The evolutionary forces that split humans from Neanderthals hundreds
of thousands of years ago didn’t go away after the break. Mark Thomas,
of University College, London, presented evidence about one of the
strongest forces that has driven human evolution in Europe over the
past 20,000 years: milk.


Thomas’ research showed that a gene variant for “lactase
persistence” (LP) that allows humans to digest milk into adulthood —
uncommon in most adult animals and in many human societies — swept
across Europe sometime in the last 20,000 years.

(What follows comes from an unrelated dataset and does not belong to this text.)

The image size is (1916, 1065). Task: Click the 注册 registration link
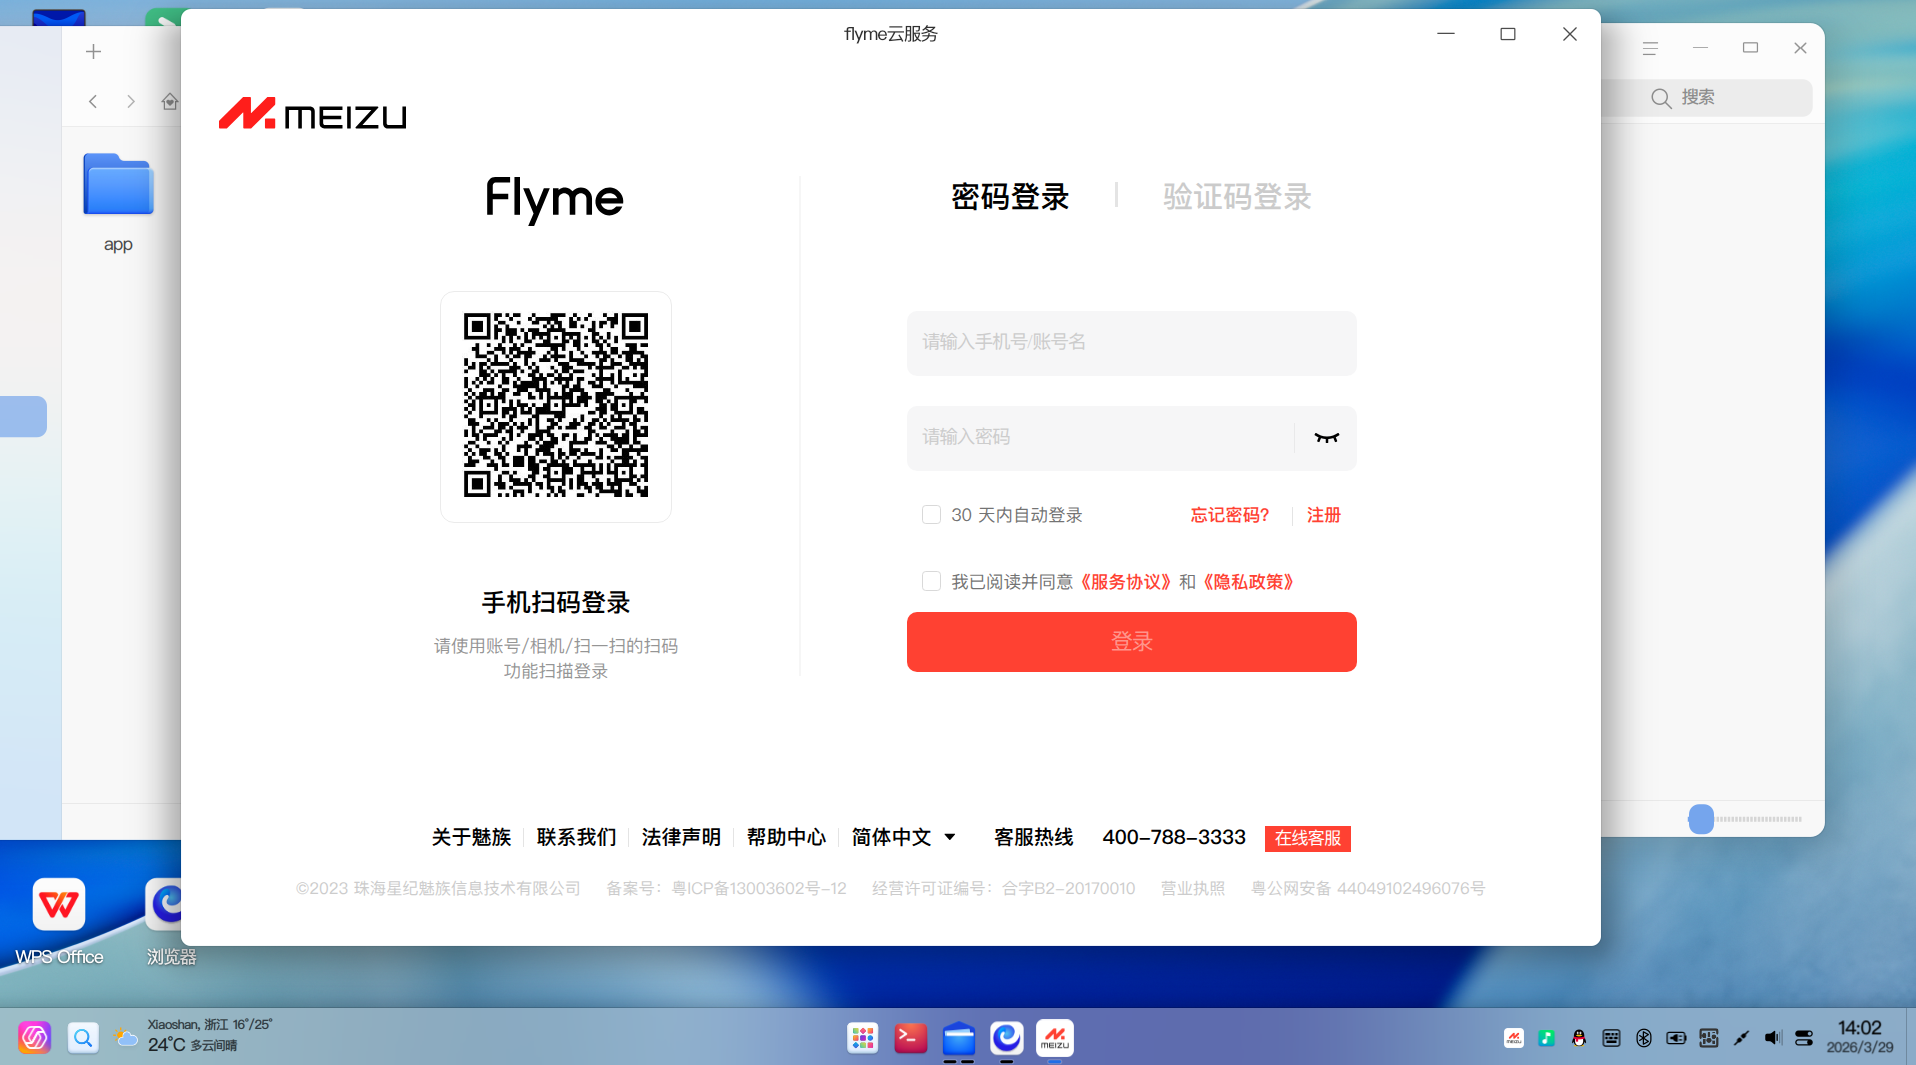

To spread so rapidly, Thomas said, the gene must have conveyed an
extraordinary survival advantage to those possessing it. Though
science has not yet identified the specific advantages at play in
early Europe, there are several potential candidates. Among them is
that milk provides a ready source of calories, protein, calcium, and
fat, particularly during the winter or during crop boom-and-bust
cycles. It also provides an uncontaminated source of fluids, perhaps
lessening illness and parasitic infections; and obtaining it may be a
more economical use of lands than farming.


“In Europeans, this is probably the most strongly selected part of the
genome in the last 20,000 years,” Thomas said.


Thomas found that the gene variant coincided well with the rise of
animal domestication, indicating that humans became dairy farmers
almost as soon as they began to keep animals.


To track the gene’s spread across Europe, Thomas designed a computer
model that took into account both archaeological and genetic data. He
then ran multiple simulations, randomly changing other variables and
looking for patterns that matched what is known today.


The closest matches pegged the rise of milk-drinking Europeans to
about 7,400 years ago in central Europe. The spread matched the known
rapid spread of Europe’s first farmers, the Linearbandkeramik culture.


“The spread of the LP variation was shaped by selection and by an
underlying demographic process, the spread of farming,” Thomas said.